La gran parte dell’opera di Pirandello, la più significativa, viene dalla sofferenza sua e della consorte, finita in una casa di cura per malati di mente. E non soltanto Antonietta ebbe la vita segnata dall’essere moglie dell’autore dei Sei personaggi, ma tutti coloro che, in modo diverso, gli furono vicini. Specie le donne. Altra sua «vittima» fu la figlia Lietta, innamorata del padre al punto da non staccarsene mai, neanche quando il matrimonio la portò in Cile. Non fece che pensare al genitore, Lietta, nel mentre tentava di vivere la sua vita con il marito e con i figli. E questo la costrinse ad andare avanti e indietro attraverso l’Oceano, in un succedersi sconvolgente di gioia e di strazio. Era tale l’affetto di Lietta per il padre, e quello di lui per la figlia, da spingere Antonietta, già preda della follia, ad accusarli d’incesto. E vi sono tracce, di questa macchia orrenda, in alcune opere del drammaturgo.
Un inferno, la vita familiare di Pirandello, speculare a quello delle donne che gli stavano vicino. Un inferno, cui a suo modo si sottrasse l’attrice Marta Abba, divenuta l’unica musa ispiratrice del «Maestro» senza condividerne né una casa né tanto meno il talamo.
Se dell’inferno domestico di Pirandello ci dicono tutto o quasi le sue opere, raramente è emerso qualcosa dal punto di vista femminile (quello di Antonietta e Lietta, soprattutto). Questo punto di vista ci viene offerto ora da Anna Maria Sciascia, figlia dello scrittore Leonardo, in un piccolo ma denso libro: Il gioco dei padri - Pirandello e Sciascia (Avagliano Editore, pagine 88, e 5). Un volumetto che vuol essere anche una confessione che sa di sfogo personale: «Scrivendo di loro mi è capitato spesso di piangere, un pianto non solo di intensa partecipazione emotiva, ma anche di liberazione. Il dramma di Antonietta, l’inquietudine di Lietta mi hanno portato, per simpatia, a rivedere la mia vita; pian piano attraverso il ricordo di episodi, lacerazioni, piccoli traumi in parte dimenticati e talvolta rimossi... ».

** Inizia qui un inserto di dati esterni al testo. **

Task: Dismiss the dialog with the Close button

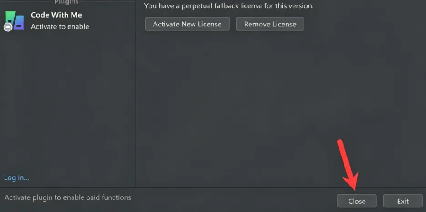Action: 357,201
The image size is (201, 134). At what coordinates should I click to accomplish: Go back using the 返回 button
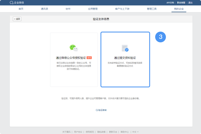17,19
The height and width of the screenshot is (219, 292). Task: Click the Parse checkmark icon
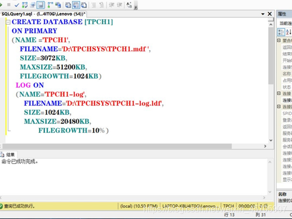17,5
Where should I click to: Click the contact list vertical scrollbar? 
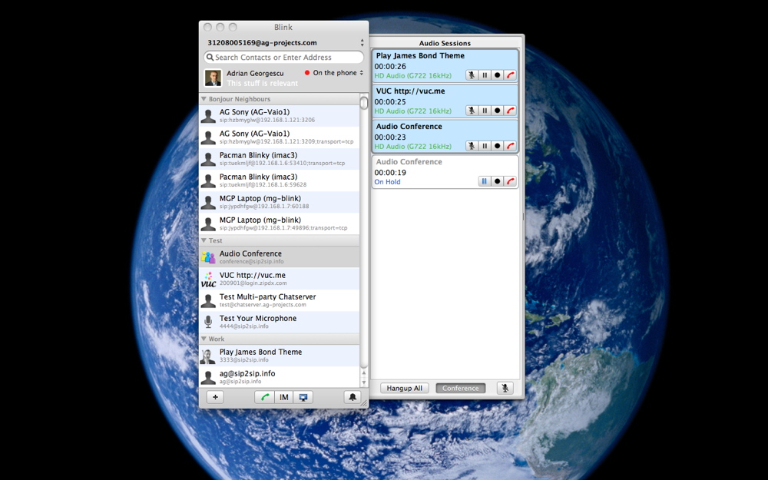pos(363,235)
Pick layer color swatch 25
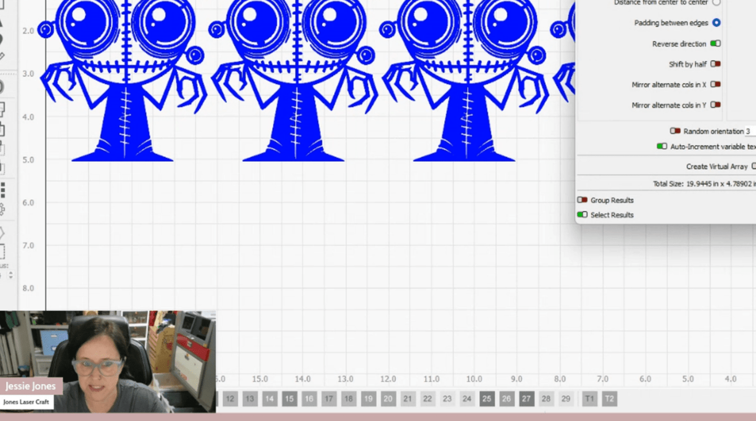 [x=487, y=399]
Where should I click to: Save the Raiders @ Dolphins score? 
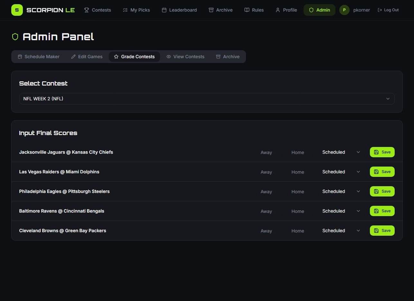coord(382,172)
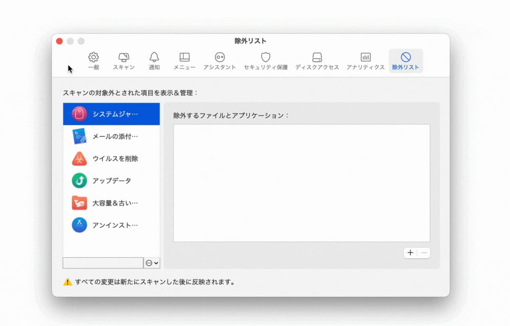Click the アップデータ sidebar item
The height and width of the screenshot is (326, 510).
pyautogui.click(x=112, y=181)
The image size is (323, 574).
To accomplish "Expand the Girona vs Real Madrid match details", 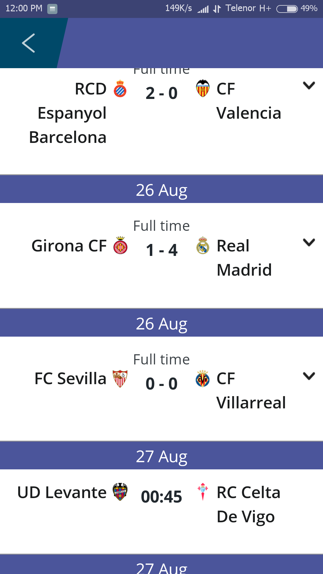I will (x=309, y=242).
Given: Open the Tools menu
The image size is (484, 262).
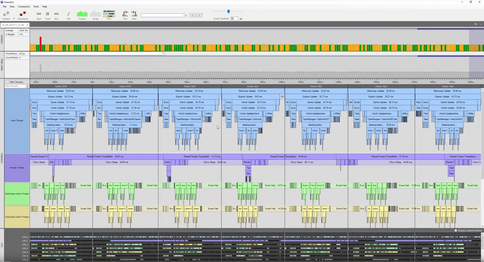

È certo gratificante vivere — da figli, da mogli — con un genio; ma se ne possono subire conseguenze gravi, per la propria personalità, per la propria famiglia, per la propria carriera. Attraverso un processo d’identificazione, a volte doloroso, Anna Maria Sciascia ha potuto osservare dal di dentro i drammi di Antonietta e Lietta; così come ne ha colto anche le gioie e i momenti esaltanti. «Il destino », scrive, «ci ha portate accanto a uomini straordinari e ognuna di noi ha reagito in maniera diversa anche se il filo conduttore è unico: un alternarsi di stati d’animo contrastanti: tormento ed estasi, croce e delizia». Antonietta e Lietta, pirandellianamente, hanno trovato la loro autrice.